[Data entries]
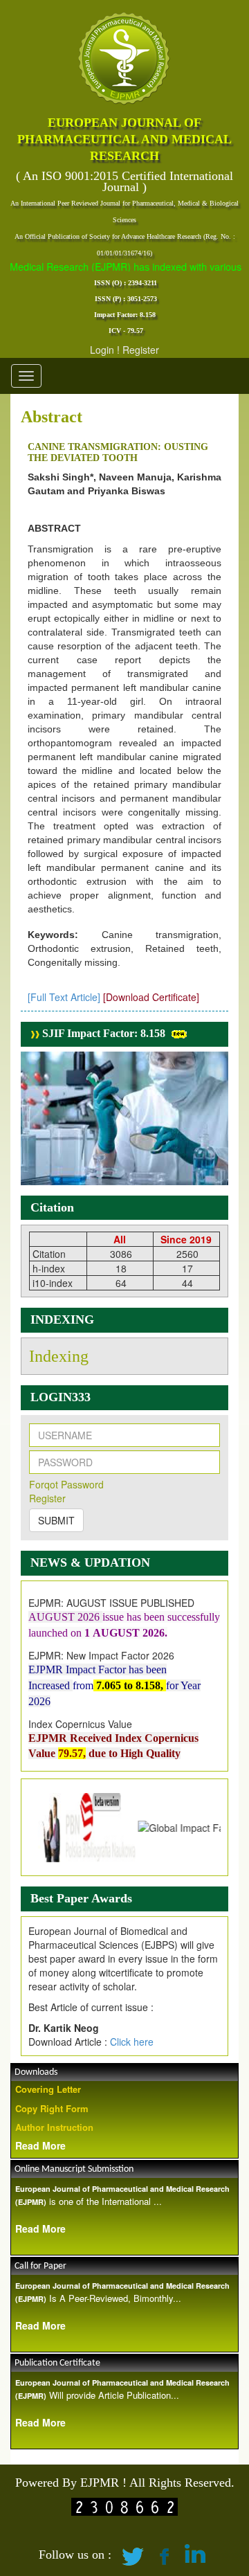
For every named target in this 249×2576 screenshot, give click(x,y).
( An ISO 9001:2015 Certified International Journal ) (124, 181)
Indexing (59, 1356)
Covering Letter (48, 2089)
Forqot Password (66, 1484)
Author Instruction (54, 2127)
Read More (40, 2145)
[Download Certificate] (151, 997)
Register (140, 350)
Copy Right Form (52, 2108)
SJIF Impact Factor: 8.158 (102, 1033)
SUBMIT (56, 1520)
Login (102, 350)
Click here (132, 2041)
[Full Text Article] (64, 997)
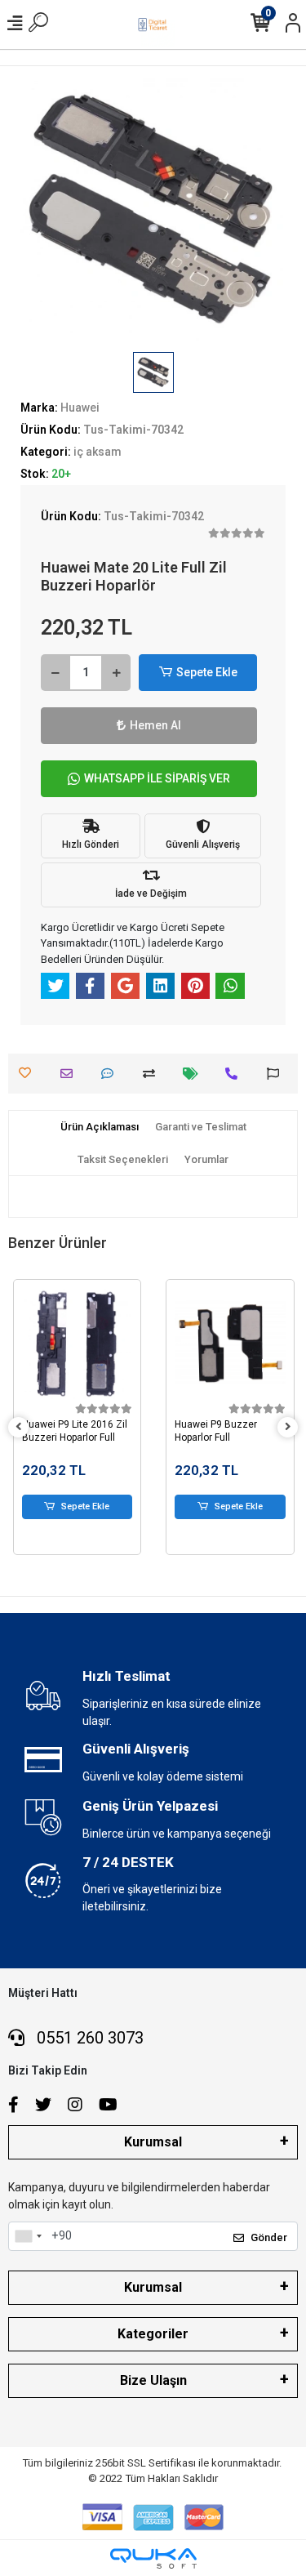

• WORK ORDER
What belongs in the answer is each line above, reproduced exactly, and no picture.

• SOLUTION TO THIS PROBLEM
For every named target in this 249×2576 screenshot, give click(x,y).
( An ISO 9001:2015 Certified International Journal ) (124, 181)
Indexing (59, 1356)
Covering Letter (48, 2089)
Forqot Password (66, 1484)
Author Instruction (54, 2127)
Read More (40, 2145)
[Download Certificate] (151, 997)
Register (140, 350)
Copy Right Form (52, 2108)
SJIF Impact Factor: 8.158 (102, 1033)
SUBMIT (56, 1520)
Login (102, 350)
Click here (132, 2041)
[Full Text Article] (64, 997)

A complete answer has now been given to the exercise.